BEGIN
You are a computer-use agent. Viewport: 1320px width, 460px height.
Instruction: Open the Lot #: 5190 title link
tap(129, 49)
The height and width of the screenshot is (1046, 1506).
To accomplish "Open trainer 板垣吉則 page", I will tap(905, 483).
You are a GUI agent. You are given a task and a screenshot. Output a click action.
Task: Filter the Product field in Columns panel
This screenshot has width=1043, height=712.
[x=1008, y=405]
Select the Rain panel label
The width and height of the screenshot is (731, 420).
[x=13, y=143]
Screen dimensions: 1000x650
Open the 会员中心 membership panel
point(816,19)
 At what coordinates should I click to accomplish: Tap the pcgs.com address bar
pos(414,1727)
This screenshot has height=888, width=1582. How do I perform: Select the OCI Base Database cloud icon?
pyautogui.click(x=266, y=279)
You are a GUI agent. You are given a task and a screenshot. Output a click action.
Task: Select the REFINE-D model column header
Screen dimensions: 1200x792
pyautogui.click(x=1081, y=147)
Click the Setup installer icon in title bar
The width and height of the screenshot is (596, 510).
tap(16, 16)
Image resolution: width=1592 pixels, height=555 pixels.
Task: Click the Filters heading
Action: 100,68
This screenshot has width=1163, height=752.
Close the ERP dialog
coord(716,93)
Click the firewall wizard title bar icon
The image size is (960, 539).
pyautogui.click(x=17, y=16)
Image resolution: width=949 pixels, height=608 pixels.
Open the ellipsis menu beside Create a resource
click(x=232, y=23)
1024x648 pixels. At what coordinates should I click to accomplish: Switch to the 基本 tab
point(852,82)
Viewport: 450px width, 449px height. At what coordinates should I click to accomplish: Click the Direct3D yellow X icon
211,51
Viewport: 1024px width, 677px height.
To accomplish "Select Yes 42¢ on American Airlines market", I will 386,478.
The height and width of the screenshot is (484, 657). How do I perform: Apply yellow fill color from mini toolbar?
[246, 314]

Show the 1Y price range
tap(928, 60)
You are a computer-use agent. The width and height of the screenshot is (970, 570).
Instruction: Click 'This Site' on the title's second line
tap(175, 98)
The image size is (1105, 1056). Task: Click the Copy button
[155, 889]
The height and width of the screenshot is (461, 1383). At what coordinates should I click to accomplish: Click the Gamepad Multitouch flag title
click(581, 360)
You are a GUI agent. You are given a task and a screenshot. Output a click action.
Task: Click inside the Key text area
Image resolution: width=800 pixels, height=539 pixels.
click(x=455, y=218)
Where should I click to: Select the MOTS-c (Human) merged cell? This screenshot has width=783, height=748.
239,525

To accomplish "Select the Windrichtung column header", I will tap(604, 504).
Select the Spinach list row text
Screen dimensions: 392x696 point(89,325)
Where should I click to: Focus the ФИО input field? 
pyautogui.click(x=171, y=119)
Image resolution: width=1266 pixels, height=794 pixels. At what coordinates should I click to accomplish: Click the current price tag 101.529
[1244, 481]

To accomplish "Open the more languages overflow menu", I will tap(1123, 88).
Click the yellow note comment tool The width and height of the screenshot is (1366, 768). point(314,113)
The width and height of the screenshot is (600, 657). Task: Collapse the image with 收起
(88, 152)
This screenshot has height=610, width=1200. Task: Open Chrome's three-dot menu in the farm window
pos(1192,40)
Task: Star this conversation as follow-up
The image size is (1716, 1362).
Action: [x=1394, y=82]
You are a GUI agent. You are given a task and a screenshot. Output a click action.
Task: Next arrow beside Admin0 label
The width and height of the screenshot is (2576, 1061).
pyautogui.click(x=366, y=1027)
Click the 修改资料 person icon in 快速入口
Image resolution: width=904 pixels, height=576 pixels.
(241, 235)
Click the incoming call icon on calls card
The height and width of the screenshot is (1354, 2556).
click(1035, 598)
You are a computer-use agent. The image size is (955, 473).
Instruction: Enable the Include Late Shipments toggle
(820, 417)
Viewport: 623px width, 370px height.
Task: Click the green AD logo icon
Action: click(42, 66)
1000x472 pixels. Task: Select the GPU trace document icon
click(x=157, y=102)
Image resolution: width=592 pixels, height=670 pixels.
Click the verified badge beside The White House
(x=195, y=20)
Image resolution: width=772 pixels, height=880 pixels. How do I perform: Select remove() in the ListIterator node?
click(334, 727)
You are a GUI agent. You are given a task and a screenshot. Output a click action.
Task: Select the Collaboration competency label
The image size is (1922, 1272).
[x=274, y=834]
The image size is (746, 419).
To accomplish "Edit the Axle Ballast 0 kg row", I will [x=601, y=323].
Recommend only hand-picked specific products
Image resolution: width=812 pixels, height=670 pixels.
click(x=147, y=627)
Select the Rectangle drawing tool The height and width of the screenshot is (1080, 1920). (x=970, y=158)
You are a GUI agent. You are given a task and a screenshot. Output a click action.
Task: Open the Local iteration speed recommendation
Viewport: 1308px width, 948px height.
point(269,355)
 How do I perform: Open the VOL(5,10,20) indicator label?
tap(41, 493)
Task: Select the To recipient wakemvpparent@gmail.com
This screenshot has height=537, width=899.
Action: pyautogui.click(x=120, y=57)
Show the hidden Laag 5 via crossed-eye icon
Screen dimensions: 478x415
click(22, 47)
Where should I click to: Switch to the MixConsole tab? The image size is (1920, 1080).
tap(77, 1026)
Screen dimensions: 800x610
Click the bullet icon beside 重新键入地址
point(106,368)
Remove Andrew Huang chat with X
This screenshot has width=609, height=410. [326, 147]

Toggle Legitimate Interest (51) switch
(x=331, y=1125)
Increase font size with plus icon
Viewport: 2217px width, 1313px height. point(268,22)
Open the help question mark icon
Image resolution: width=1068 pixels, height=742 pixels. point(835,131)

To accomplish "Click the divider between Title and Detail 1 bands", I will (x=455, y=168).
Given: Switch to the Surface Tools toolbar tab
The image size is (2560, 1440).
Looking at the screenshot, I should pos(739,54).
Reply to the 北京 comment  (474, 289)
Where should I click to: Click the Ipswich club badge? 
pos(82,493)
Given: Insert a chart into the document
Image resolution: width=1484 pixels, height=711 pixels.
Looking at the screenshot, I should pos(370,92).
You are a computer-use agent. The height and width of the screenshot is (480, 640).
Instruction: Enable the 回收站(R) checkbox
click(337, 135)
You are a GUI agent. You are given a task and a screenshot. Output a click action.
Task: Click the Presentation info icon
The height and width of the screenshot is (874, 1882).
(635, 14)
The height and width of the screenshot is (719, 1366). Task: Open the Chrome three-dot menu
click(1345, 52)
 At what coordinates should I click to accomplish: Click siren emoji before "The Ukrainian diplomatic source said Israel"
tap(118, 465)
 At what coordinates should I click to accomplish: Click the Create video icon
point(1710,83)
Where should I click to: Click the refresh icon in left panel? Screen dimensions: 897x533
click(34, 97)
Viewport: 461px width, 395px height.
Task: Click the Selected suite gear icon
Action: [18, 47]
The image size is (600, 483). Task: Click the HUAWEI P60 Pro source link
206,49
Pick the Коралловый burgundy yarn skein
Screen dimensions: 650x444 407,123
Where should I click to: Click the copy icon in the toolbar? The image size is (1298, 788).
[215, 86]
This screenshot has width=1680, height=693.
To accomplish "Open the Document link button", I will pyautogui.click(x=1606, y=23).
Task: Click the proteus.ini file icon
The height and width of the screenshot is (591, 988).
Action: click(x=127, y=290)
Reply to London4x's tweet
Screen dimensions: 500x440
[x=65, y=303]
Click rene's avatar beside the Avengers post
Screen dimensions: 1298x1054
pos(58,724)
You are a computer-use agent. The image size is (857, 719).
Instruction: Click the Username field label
END
Reproduce the stretch of material from the line containing "Remove Andrew Huang chat with X" through the line containing "pos(82,493)", changing "icon" to "button" everywhere in it and leaving everything else unchanged.

■ Solution ■
Remove Andrew Huang chat with X
This screenshot has width=609, height=410. [326, 147]

Toggle Legitimate Interest (51) switch
(x=331, y=1125)
Increase font size with plus button
Viewport: 2217px width, 1313px height. point(268,22)
Open the help question mark button
Image resolution: width=1068 pixels, height=742 pixels. point(835,131)

To accomplish "Click the divider between Title and Detail 1 bands", I will (x=455, y=168).
Given: Switch to the Surface Tools toolbar tab
The image size is (2560, 1440).
Looking at the screenshot, I should pos(739,54).
Reply to the 北京 comment  (474, 289)
Where should I click to: Click the Ipswich club badge? 
pos(82,493)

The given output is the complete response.